O hayatı boyunca hiç boş durmadı, siyasi mücadelesinde koşulsuz barıştan yana oldu, onu tanıdığımda yaşlıydı ama gençlere taş çıkartacak kadar coşkuluydu. Hep üzerinde çalıştığı bir makale, bitirmek üzere olduğu bir kitap vardı. Duvarlarında muhteşem tablolar olan Lefkoşa’daki evi bir müze gibiydi. Çok sofralar kuruldu o evde, o sofralarda bardaklar hep barış için kalktı…
Ve işte, ömrünü Kıbrıs’ın birleşmesine adayan Spiro da, son yolculuğuna uğurlandı.
Toprakları vardı Yerolakko’da. Ama Spiro’nun malda mülkte gözü yoktu. O Yerolakko’daki topraklarından feragat etmişti çoktan, umurunda bile değildi. O Kıbrıs’ta çözümü barışı hayal ediyordu, topraklarını geri almayı değil.
O doğduğu köyde yaşayamamıştı, tek istediği doğduğu köye gömülmekti. Bir mezarlık yer istiyordu sadece, annesinin babasının ve diğer aile büyüklerinin gömülü olduğu Yerolakko’da.

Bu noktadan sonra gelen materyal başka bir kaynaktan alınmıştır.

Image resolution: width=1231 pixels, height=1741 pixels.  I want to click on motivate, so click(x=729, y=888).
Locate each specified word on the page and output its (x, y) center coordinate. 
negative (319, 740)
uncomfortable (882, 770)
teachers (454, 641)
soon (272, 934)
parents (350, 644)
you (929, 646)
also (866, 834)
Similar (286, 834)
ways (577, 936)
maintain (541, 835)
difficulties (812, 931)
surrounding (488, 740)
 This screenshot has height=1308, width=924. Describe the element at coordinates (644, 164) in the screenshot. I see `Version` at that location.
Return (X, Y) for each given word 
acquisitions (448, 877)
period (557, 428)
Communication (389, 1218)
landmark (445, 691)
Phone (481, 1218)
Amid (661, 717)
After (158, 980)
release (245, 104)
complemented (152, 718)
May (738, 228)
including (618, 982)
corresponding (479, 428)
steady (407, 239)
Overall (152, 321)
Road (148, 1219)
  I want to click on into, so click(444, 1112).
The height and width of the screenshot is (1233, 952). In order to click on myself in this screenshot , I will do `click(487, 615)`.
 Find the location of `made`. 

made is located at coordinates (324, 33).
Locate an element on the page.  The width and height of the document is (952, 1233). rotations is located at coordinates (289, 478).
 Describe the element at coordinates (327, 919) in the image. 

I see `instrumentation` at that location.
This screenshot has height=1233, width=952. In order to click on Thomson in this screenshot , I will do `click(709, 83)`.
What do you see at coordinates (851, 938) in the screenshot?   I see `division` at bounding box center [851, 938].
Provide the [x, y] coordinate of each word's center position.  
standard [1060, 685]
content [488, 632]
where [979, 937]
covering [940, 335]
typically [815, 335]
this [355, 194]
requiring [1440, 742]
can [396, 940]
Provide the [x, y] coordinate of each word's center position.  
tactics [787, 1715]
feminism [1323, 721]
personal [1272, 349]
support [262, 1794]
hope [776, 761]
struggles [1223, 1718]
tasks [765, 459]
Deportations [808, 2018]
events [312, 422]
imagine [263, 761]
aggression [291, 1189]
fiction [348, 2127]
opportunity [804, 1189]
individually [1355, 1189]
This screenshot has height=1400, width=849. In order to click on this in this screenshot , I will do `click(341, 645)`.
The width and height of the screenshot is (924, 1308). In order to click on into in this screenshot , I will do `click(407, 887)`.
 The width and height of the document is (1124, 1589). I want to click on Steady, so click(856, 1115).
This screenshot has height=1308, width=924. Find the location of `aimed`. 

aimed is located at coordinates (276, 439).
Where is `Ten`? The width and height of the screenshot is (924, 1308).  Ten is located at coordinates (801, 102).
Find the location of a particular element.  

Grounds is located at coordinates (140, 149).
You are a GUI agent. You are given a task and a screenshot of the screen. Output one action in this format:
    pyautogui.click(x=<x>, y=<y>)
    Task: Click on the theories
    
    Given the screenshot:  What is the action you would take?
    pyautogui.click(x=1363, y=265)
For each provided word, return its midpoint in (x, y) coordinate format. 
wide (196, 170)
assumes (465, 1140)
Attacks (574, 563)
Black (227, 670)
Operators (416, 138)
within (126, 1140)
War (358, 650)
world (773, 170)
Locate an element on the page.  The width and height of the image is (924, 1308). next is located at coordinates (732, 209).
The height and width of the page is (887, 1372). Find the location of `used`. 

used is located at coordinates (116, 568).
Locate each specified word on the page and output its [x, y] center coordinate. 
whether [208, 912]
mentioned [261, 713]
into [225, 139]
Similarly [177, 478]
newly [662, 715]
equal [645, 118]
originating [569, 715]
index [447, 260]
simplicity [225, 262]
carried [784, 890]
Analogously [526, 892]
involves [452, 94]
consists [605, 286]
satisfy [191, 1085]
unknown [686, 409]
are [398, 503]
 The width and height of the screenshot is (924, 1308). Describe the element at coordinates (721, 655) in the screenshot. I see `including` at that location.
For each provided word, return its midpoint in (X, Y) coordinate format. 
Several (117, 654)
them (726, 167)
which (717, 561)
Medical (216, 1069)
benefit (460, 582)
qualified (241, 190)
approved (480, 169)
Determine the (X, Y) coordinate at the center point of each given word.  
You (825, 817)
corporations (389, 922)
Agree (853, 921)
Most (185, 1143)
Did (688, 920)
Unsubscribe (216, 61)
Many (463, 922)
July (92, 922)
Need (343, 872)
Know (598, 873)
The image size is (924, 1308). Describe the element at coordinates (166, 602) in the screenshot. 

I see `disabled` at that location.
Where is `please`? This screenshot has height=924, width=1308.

Yerolakko’ya beraber gitmiştik, hiç unutmam! O mezarlıkta dolaşırken gayrıihtiyari “Burası çok bakımsız, ürkütücü” diye mırıldanmıştım azacık Rumcamla. Spiro ise, elini omuzuma koyarak “Hiç önemli değil, yerin üstüne bakmam ben, benim annem babam burada yatıyor, toprağın altında” demişti hüzünle bakarak yüzüme.
O kendi yatağında akmak isteyen yaşlı bir dereydi.
Babamın çektiği hasretin prangalarını ben eskitmiştim. Ben o damları güvercinli tavanları yüksek evlerin acısıydım, ağrısıydım o sokak kapılarının, o iç bahçelerin… Bilirdim evler gibi mezarlardaki ölülerin de kırıldığını insansız kalınca. Ne zaman doğduğu yerde yaşayamayan, doğduğu yerde gömülmek isteyen birini görsem, Seferis’in ardıç kuşları yetişirdi imdadıma. Spiro ile Yerolakko’ya gittiğim gün de öyle olmuştu.
İtiraz değildi, isyan da değildi, bilâkis tevekkülde son celseydi Spiro’nun hali. Sadece bir mezar yeriydi istediği doğduğu yerde. Bir yanda “Rumlara bir karış toprak vermeyiz” diyenler, bir yanda “Rumlara bir karış toprak verebiliriz” diyenler vardı ama “Rumlara bir karış toprak vermeyiz” diyenlerle, lütfedip bir karış toprak vermeyi kabul edenlerin ortak bir noktası vardı: İki taraf da, doğduğu yerde gömülmek isteyen Spiro’ya Yerolakko’da bir mezar yeri vermeyi toprak tavizi sayıyordu. En barışçı olanlar bile bu tabuyu aşamamışlar, Spiro’nun kendilerinden talep ettiği şeyi, başları ağrımasın diye gündeme getirmekten çekinmişlerdi…
Oysa ben o gün mezarlıkta, Spiro ağlamaya başlayınca, gel, gidelim buradan demiştim. Toprağın üstü kalsın. Buyur. Altını paylaşalım. Gel Spiro. Kopiase demiştim.